I work with lower bounds for years, and “natural proofs” haven’t frightened me at all! I hang on what Avi Wigderson once said: prove *any* lower bound!

Go ahead! Prove lower bounds! Don’t look at any “barriers”!

11. October 6, 2009 8:48 am

P.S. I just realized that the meaning of the expression “to be a hammer” is not so common. This actually is a German substitute for “amazing”. I often heard Germans saying “das ist ein Hammer” (“this is a hammer”) when seeing something more than cool. Neither English nor German is my native language, but I like this expression …

When saying “a hammer” I meant Dicks very nice trick to make *any* boolean function monotone, that is, to reduce the lower bounds problem to the monotone case. This is different from the standard trick to take a slice of a function f, that is, to let f'(x) be equal to f(x) for all vectors x with k ones, and let f’ be equal to 0 (resp. 1) for all vectors with fewer (resp., more) ones.
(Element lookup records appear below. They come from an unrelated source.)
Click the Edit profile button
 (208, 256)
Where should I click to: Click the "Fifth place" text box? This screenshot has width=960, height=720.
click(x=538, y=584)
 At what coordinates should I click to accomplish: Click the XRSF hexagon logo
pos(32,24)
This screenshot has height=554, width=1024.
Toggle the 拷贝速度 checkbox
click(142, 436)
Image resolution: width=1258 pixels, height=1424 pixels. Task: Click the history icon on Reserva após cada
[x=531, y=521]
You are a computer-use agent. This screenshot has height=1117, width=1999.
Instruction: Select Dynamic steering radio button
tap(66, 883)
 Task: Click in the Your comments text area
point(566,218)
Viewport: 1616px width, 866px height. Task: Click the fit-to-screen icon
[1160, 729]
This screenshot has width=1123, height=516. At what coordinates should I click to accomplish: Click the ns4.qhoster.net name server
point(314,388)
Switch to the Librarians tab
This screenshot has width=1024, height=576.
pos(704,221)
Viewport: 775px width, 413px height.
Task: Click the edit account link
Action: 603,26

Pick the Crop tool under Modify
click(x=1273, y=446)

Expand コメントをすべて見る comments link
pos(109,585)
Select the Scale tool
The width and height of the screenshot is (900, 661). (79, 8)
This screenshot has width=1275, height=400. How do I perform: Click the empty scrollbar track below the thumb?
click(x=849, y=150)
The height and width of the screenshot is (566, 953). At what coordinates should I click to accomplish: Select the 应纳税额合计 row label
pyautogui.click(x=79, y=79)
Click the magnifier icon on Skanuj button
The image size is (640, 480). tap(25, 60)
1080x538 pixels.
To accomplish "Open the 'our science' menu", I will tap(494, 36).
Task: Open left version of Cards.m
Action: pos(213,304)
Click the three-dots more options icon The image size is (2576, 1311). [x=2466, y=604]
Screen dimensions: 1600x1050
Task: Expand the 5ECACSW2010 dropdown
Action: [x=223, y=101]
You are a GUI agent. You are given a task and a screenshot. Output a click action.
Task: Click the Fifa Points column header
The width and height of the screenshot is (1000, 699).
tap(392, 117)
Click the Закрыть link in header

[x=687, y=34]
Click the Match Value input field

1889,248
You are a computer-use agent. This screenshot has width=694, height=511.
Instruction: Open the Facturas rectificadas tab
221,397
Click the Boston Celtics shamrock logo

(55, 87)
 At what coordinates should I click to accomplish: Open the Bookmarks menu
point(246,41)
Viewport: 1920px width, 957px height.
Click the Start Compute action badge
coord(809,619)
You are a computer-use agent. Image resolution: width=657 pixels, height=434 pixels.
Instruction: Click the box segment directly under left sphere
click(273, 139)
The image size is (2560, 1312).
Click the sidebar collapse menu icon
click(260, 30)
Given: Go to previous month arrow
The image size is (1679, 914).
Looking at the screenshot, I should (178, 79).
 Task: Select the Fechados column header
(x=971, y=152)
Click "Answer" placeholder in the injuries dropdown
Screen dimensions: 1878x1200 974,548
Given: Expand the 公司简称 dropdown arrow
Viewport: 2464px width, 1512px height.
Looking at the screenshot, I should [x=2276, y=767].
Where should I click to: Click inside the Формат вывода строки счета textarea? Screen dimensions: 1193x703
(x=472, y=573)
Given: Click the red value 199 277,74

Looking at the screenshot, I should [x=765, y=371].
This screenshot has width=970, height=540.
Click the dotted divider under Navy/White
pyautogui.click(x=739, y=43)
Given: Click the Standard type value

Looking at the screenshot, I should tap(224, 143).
We already have several arguments to prove high lower bounds for monotone circuits and formulas. Unfortunately, so as they are, they work neither for slice functions nor for functions of the form L(f). Still, this “not working for some functions as yet” is much better (at least less depressing) situation than “no argument for any function”, as in the case of non-monotone circuits.

[Also, I use *word* to underline the word, this not “word”.]

September 22, 2010 9:46 am

A small typo: proving Cm(L(f)) >= t(n) should imply C(f) >= t(n) – 4n, instead you wrote Cm(L(f)) >= t(n) – 4n should imply C(f) >= t(n) .

What a nifty construction! I have always felt that negations do not play a significant role in circuit complexity, but I never thought of making this that explicit.